The milestone comes amid an increasingly bleak turn of events in the pandemic, which has so far spanned 18 months, as the more contagious Delta variant of the virus makes its way through largely unvaccinated populations across the country. NPR reported that the Delta variant is 225% more transmissible than the original strain of COVID-19 and, according to Reuters, 97% of infected Americans entering hospitals are unvaccinated.
While vaccinated people are capable of contracting COVID-19 — something known as a “breakthrough” infection — research shows that their symptoms are typically less severe.
“This is becoming a pandemic of the unvaccinated,” Centers for Disease Control and Prevention Director Rochelle Walensky told NPR. “We are seeing outbreaks of cases in parts of the country that have low vaccination coverage because unvaccinated people are at risk.”
Idaho ranks next-to-last based on the number of residents with at least one dose of a vaccine, just above Mississippi. As of Aug. 4, 78.2% of Idahoans 65 years of age and up were at least partially vaccinated, as well as 50.4% of all people 12 and up. Nationally, those numbers are 67.7% and 90%, respectively.
Gov. Brad Little on Aug. 3 urged more Idahoans to seek out coronavirus vaccinations, which are available at most pharmacies for walk-in appointments, in order to secure some normalcy for the state’s student population come fall.
“Simply put, we need more Idahoans to choose to receive the vaccine for kids to have a chance at a normal school year, one that is entirely in person, without outbreaks and quarantines,” Little told reporters during an Aug. 3 press conference.
Still, while across the country authorities debate whether COVID-19 vaccines should be mandated, Little has stood firm against any such regulations in Idaho. The governor went so far as to sign an executive order April 7 banning so-called “vaccine passports” in Idaho, effectively outlawing the ability for any state entity to limit access to public services based on whether someone has received the vaccine.
“Idaho law does require Idahoans receive a COVID-19 vaccine and, while I strongly encourage Idahoans to choose to be vaccinated, it is a personal choice and some Idahoans because of their age, medical condition, or religious objection are unable to receive a vaccine,” the executive order stated.
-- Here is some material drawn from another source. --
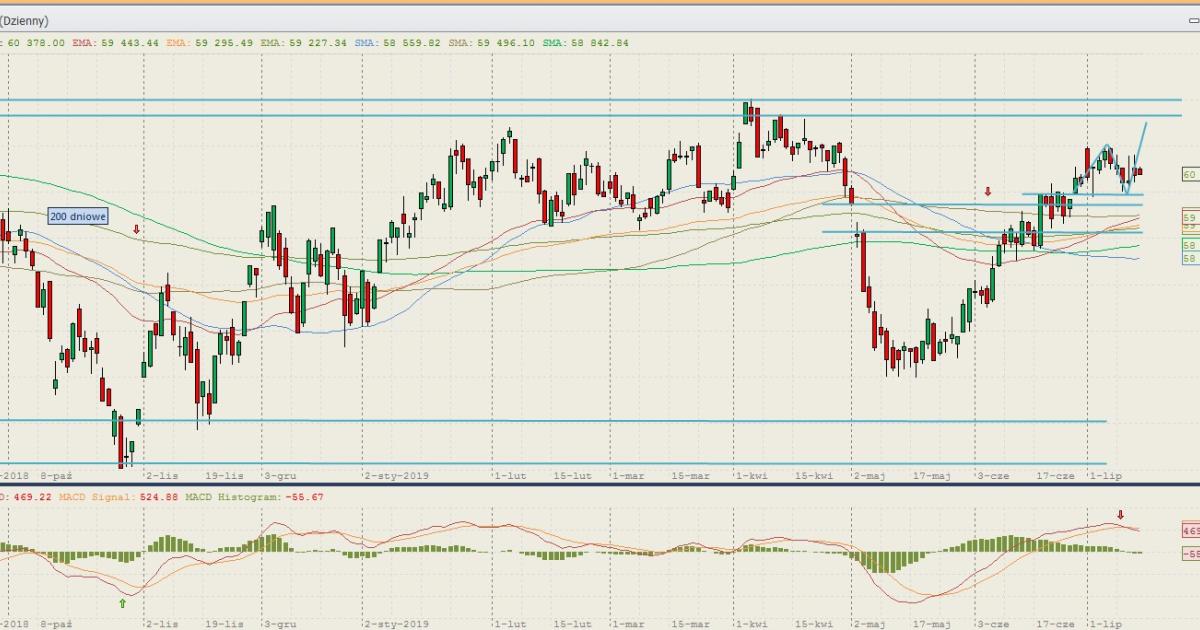The height and width of the screenshot is (630, 1200).
Task: Select the '200 dniowe' moving average label
Action: pyautogui.click(x=78, y=216)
According to Bloomberg, state officials are reporting that the current rate of infection among Idaho kids ages newborn to 4 is 53 per 100,000 — up from just 16 per 100,000 two weeks ago. There is currently no vaccine authorized for children under 12 years of age. While the surge in national cases has prompted the CDC to recommend masking up in schools this coming academic year, that decision is left up to local school boards.
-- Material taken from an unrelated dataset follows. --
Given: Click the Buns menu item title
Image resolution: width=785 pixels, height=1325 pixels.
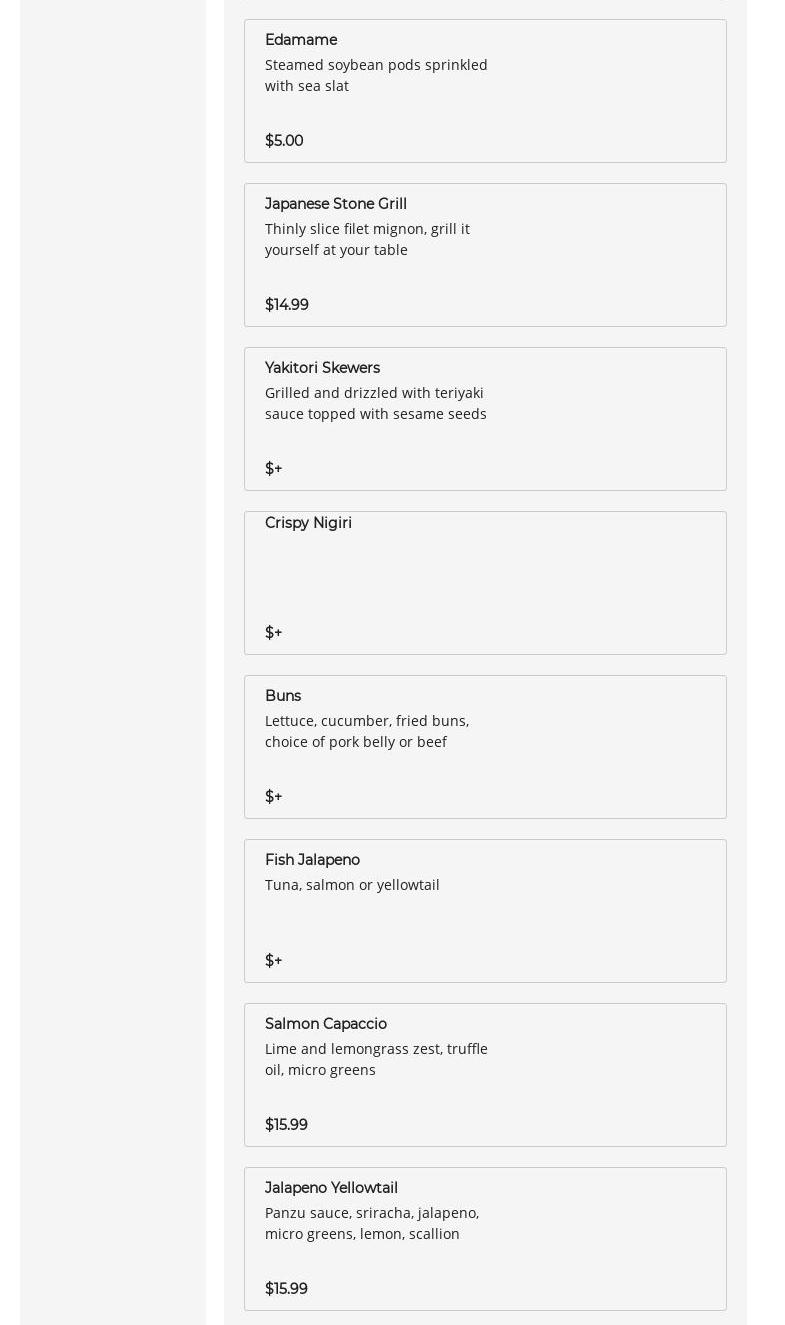Looking at the screenshot, I should [x=283, y=696].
“It’s really incumbent upon the adults in their lives and older teens to be vaccinated to sort of cocoon these kids away from the risk of becoming infected,” state epidemiologist Kathryn Turner said at the Aug. 3 media briefing. “Does it worry me? It does.”
The CDC is also recommending that all adults — vaccinated or not — wear masks in public indoor settings in U.S. counties experiencing “substantial” and “high” rates of transmission. As of Aug. 4, the CDC ranks Bonner County in the “high” category — the most extreme rate of transmission — and Boundary County as “substantial.”